# TV Show 'Luck' axed after third horse dies filming



## Fahrenheit (15 March 2012)

http://uk.tv.yahoo.com/dustin-hoffman-drama-cancelled-following-horse-deaths.html


----------



## Andalusianlover1 (15 March 2012)

I watched the first programme, couldnt understand what was going on but I battled through to the end hoping the penny might drop.  It didnt!

Lasted 5 mins of the second programme and gave up.  

What a god damn awful series!

Glad its been axed.


----------



## BBH (15 March 2012)

Glad its axed.

If I want to watch horses die I can just watch Cheltenham can't I


----------



## Over2You (15 March 2012)

Let me get this straight. Three horses die while working on a TV show and it gets cancelled. Five racehorses die in just a couple of days at the same meeting, but the meeting goes on as usual?? Shows just what a callous entity the racing industry is!!


----------



## Elf On A Shelf (15 March 2012)

Over2You said:



			Let me get this straight. Three horses die while working on a TV show and it gets cancelled. Five racehorses die in just a couple of days at the same meeting, but the meeting goes on as usual?? Shows just what a callous entity the racing industry is!!
		
Click to expand...

I did wonder when you were going to jump on that band wagon again


----------



## carthorse (15 March 2012)

Totally agree with over2you


----------



## Dobiegirl (15 March 2012)

LOne of the horses who died was being led when it reared and went over backwards sustaining a severe head injury. This could have happened at any time to anyone and whilst it is very sad this was an accident which could not have been predicted.


----------



## Over2You (16 March 2012)

carthorse said:



			Totally agree with over2you
		
Click to expand...

Thank you.

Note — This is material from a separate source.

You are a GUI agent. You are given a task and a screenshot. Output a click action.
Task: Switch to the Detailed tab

Glad to see there is somebody else who actually cares about horse welfare.


----------



## Little Squirrel (16 March 2012)

Over2You said:



			Thank you. Glad to see there is somebody else who actually cares about horse welfare.
		
Click to expand...

What an ignorant thing to say.


----------



## ladyt25 (16 March 2012)

I haven't opened the link so don't know what the TV show is anyway or what happened. Over2You though, your name would suggest you are an eventing fan, is that right? How do you differentiate between racing and eventing when it comes to this said 'cruelty'? Horses (and people of course) die in eventing all the time and often do not get veterinary attention half as quickly as the racehorses who are seen within minutes if that after an incident.

Ok, so eventing isn't on TV as often although there are competitions all the time so does that mean, because people don't see the accidents it's not as bad? Plus, many horses who event are brought on through the hunting field where, again, many horses die!!

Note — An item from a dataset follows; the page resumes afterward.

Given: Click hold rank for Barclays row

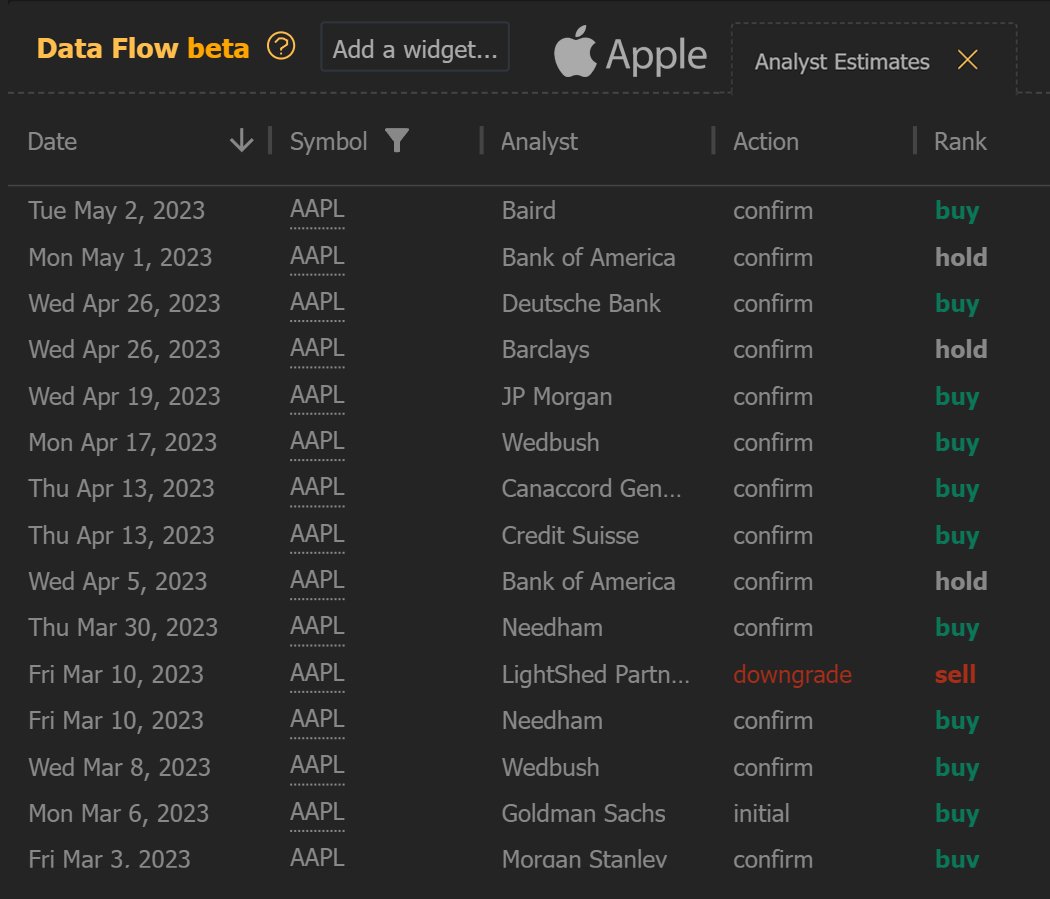Looking at the screenshot, I should [x=961, y=350].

Unfortunately horses do die - look what just happened to poor Polly Stockton's horse rthat has just been killed, does that make them 'cruel' to or is it just a tragic accident???


----------



## griffin2727 (16 March 2012)

Totally agree with over2you..just adding my support. Simply not acceptable  ..simple as that !


----------



## Maui+Bec (23 March 2012)

agree with 'Over2You'. Got to admit the racing industry is higher risk and in many cases alot more ruthless.


----------



## HBM1 (23 March 2012)

ladyt25 said:



			I haven't opened the link so don't know what the TV show is anyway or what happened. Over2You though, your name would suggest you are an eventing fan, is that right? How do you differentiate between racing and eventing when it comes to this said 'cruelty'? Horses (and people of course) die in eventing all the time and often do not get veterinary attention half as quickly as the racehorses who are seen within minutes if that after an incident.

Ok, so eventing isn't on TV as often although there are competitions all the time so does that mean, because people don't see the accidents it's not as bad? Plus, many horses who event are brought on through the hunting field where, again, many horses die!!

Unfortunately horses do die - look what just happened to poor Polly Stockton's horse rthat has just been killed, does that make them 'cruel' to or is it just a tragic accident???
		
Click to expand...


If you had known what the show was you may have had a different view.  These horses who are dying are not racing-fit horses, it is not a documentary, it is a drama series which uses retired racehorses to run often several times a day, just to get the right shot.  They are simply not fit enough to do this and this is why so many have died and the show has been shut down.


----------



## Fantasy_World (24 March 2012)

HBM1 said:



			If you had known what the show was you may have had a different view.  These horses who are dying are not racing-fit horses, it is not a documentary, it is a drama series which uses retired racehorses to run often several times a day, just to get the right shot.  They are simply not fit enough to do this and this is why so many have died and the show has been shut down.
		
Click to expand...

Actually she was referring to racing and not the TV series Luck.
Yes they were ex racers and it is sad shame they died whilst making the series, however it is something that they were given a job to do after racing and not just slaughtered once their racing days were over. A fact not just limited to racehorses racing but also stud horses used by the same industry. In fact my own mare was offered to be put down at the stud, Mickley Stud when she was found to be barren and no longer capable of producing foals. So it seems like some people in the industry do have nothing but contempt for the horses and their lives.
Oh and I am a racing fan btw but get sick of seeing adverts and self glorification for some of these people, if only the public were aware of the bigger picture and what happens behind the scenes. Like in any other equine sport it is never exposed as the only deaths you tend to hear about are those of high profile horses or ones killed at events or in front of the cameras.
Horses are abused, starved, neglected and killed every day for our pleasure.
Many folks who should know better do not give an iota about the horses in their care. They are commodities and will always be seen as such by them!


----------